Winona Ryder accuses Mel Gibson of making anti-semitic and homophobic remarks

Winona Ryder accuses Mel Gibson of making anti-semitic and homophobic remarks
Photo: Jamie McCarthy

Mel Gibson has a well-known history of making offensive statements—so much so that when someone like Winona Ryder accuses the Australian actor of making anti-semitic and homophobic remarks, your natural response might be, “Which time?” In an interview with The Sunday Times to promote her role in David Simon’s alt-history drama The Plot Against America—which centers on a World War II-era Jewish family living in an increasingly fascist America under the leadership of Charles Lindbergh—Ryder recalled her own experiences with anti-semitism, including a troubling encounter with Mel Gibson. According to Ryder, Gibson made anti-semitic and homophobic statements about her and a friend, respectively, during the same incident:

We were at a crowded party with one of my good friends.

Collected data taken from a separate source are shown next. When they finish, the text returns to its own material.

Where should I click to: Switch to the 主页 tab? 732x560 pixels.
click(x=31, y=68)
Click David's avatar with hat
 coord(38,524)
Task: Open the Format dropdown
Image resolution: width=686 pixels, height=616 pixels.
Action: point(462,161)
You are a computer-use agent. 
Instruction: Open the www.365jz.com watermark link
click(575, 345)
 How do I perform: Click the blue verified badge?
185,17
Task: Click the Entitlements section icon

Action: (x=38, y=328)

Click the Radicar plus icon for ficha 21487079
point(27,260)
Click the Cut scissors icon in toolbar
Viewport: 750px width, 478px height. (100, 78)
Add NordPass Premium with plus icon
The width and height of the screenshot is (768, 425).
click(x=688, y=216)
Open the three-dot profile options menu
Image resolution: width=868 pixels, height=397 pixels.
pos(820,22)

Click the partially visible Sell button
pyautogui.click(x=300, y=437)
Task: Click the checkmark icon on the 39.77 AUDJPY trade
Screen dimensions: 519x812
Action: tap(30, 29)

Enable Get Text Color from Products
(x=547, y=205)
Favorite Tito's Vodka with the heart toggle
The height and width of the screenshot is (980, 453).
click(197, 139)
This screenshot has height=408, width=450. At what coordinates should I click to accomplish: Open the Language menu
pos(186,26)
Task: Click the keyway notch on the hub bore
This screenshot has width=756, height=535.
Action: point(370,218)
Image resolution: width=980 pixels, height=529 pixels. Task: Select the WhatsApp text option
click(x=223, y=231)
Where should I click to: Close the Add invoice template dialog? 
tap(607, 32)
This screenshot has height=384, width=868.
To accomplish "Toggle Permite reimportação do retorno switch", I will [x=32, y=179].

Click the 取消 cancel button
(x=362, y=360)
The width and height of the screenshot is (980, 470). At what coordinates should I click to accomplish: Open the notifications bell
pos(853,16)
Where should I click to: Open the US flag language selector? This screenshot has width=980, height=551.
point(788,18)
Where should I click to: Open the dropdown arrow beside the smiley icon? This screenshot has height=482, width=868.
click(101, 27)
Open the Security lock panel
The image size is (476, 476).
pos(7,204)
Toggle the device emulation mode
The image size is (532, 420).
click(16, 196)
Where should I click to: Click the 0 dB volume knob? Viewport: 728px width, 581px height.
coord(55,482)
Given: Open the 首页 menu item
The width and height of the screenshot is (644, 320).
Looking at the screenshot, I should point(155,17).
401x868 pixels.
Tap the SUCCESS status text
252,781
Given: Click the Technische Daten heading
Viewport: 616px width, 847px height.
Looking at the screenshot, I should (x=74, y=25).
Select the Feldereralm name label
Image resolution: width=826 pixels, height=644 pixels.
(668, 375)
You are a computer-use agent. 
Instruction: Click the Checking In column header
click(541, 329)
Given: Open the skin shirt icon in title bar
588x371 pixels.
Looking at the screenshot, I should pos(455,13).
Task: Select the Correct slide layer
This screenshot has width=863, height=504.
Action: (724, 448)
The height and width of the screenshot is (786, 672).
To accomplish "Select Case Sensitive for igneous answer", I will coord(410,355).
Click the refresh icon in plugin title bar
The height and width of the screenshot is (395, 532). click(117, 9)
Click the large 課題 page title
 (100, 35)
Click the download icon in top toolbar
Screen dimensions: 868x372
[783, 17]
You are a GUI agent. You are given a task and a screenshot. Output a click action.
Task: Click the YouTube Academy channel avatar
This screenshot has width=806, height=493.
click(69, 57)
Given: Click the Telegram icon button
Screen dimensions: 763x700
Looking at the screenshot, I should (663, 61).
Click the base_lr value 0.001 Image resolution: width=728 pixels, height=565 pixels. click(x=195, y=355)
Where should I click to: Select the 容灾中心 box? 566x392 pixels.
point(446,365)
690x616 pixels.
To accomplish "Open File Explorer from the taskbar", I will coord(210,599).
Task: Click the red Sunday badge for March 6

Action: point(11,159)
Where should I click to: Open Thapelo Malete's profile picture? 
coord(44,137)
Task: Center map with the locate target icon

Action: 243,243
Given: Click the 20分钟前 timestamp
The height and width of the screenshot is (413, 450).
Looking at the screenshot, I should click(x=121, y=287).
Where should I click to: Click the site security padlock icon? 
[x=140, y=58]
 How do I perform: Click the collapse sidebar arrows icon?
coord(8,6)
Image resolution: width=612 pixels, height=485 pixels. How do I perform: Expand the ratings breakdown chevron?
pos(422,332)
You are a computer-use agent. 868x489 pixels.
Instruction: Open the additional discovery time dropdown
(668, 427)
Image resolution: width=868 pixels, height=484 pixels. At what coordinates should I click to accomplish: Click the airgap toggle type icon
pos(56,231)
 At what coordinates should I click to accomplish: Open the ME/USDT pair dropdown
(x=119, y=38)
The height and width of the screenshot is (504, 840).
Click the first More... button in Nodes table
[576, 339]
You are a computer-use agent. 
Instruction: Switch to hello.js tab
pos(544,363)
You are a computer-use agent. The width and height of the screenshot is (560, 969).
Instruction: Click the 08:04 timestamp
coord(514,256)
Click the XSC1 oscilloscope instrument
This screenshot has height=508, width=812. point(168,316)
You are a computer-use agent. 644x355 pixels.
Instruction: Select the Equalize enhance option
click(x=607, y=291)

And Mel Gibson was smoking a cigar, and we’re all talking and he said to my friend, who’s gay, ‘Oh wait, am I gonna get AIDS?’ And then something came up about Jews, and he said, ‘You’re not an oven dodger, are you?’

It’s not the first time Ryder has told this story. In a 2010 interview with GQ, Ryder recounted the event, which she says took place approximately 15 years prior. The story remains consistent, though in the 2010 telling, Ryder did not elaborate on the homophobic remark:

I remember, like, fifteen years ago, I was at one of those big Hollywood parties. And he was really drunk. I was with my friend, who’s gay. He made a really horrible gay joke. And somehow it came up that I was Jewish. He said something about ‘oven dodgers,’ but I didn’t get it. I’d never heard that before. It was just this weird, weird moment. I was like, ‘He’s anti-Semitic and he’s homophobic.’ No one believed me!

Gibson’s anti-semitism came to light following a 2006 arrest for a DUI, during which he proclaimed “The Jews are responsible for all the wars in the world!” The actor apologized shortly thereafter, but appeared far less contrite in a 2016 interview with Variety in which he described the event as an “unfortunate incident.” Gibson said, “I was recorded illegally by an unscrupulous police officer who was never prosecuted for that crime. And then it was made public by him for profit, and by members of—we’ll call it the press. So, not fair. I guess as who I am, I’m not allowed to have a nervous breakdown, ever.” Sure, Jan.